The origin of this word spell is very curious, and will be found to bear a certain analogy to such words as liber, Bible, book, and paper, by reference to the material. Mr. Haigh, the author of a history of the Saxon Conquest of Britain, suggests the origin of the word. He says:—"Thomas of Ercildoune, in the 13th century, represents Tristram as communicating with Ysonda by writing on Spón, that is, 'chips'—

Bi water he sent adoun
Light linden spón,
He wrote em all with roun."

"Spell," he continues, "had and still has the same meaning as spón. It was also applied to whatever was writen on it, and came to mean a message, story, or tidings."—(Vol. I., p. 85.)

Spón was undoubtedly a chip of wood. This word spón is the ancestor of our word spoon. A chip of wood, slightly hollowed, was the primitive spoon, and although the material has varied—all available metals having been adopted—the form has never been materially changed. The peasant's wooden spoon and the prince's spoon of gold are substantially similar in form.

It may be interesting to trace the word spell farther. The vowel is of little consequence. It is the sp-l which is radical. Thus we have the words spill, speal, spawl. Spill is a shaving of wood rolled up to serve as a match. They are now in sufficiently extensive demand to be made by machinery. A case was brought before the Supreme Court a few years ago, on appeal from an inferior court, in which the word spall was used as a word well known among masons. These spalls were the fragments of stone split off by the working masons.* We have a great number of words in which the radical letters sp-l occur, and they will all be found to embody the same elementary idea. They are all derived from the word spillan—to destroy. To split is one mode of destruction, to spill (for instance, milk) is another; and although the Saxons had another word for to split—cleófan, to cleave—I page 28 have no doubt as to the etymology of both spill and split. We have numerous words of kindred origin, "split, splinter, splint, spoil, spile, and perhaps splash and explode (ec-splode)" besides the words under notice, "spell, spill, spall." They all embody the idea of destruction, whether by splitting, spilling, or any other mode of spoiling.

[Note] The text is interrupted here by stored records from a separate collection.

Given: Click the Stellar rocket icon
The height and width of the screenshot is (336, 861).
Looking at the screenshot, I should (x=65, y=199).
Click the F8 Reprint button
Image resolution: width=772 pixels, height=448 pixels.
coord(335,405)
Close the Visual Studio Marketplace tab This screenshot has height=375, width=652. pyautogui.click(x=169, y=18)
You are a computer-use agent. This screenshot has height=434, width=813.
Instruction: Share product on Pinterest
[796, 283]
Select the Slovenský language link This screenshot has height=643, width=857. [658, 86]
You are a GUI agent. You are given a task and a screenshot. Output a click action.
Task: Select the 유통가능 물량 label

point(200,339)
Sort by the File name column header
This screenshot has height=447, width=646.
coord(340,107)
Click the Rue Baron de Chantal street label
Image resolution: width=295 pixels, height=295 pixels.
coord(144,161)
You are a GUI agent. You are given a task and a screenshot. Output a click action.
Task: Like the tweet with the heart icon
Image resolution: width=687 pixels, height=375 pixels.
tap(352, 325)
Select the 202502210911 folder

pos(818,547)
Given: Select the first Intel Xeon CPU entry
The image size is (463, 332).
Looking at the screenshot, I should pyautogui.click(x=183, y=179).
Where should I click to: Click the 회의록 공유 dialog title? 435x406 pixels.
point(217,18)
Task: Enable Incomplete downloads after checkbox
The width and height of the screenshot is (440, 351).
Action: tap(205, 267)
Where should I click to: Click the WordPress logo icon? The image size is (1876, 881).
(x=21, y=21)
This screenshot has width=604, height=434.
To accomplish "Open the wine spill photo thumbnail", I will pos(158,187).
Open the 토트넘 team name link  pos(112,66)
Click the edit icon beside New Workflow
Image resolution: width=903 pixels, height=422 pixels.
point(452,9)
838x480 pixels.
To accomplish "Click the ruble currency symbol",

But why should this spell or spill (a chip) be the foundation of a written word or discourse, or of tidings? The answer is not far to seek. It is precisely that suggested by Mr. Haigh. In all the languages of Europe a similar process has prevailed. Liber, a book, signifies the inner bark of a tree; Biblos, a book, derives from a word signifying the inner bark of the papyrus; from which, again, the word "paper" is derived. On these materials books were written, for paper from rags was not invented much before A.D. 1300. And what is our word "book?" In Saxon bóc is the name of the beech-tree, on spills, chips, or slices of which books were written.

* Read r. Crawshay.—Macassey's Rep., 519).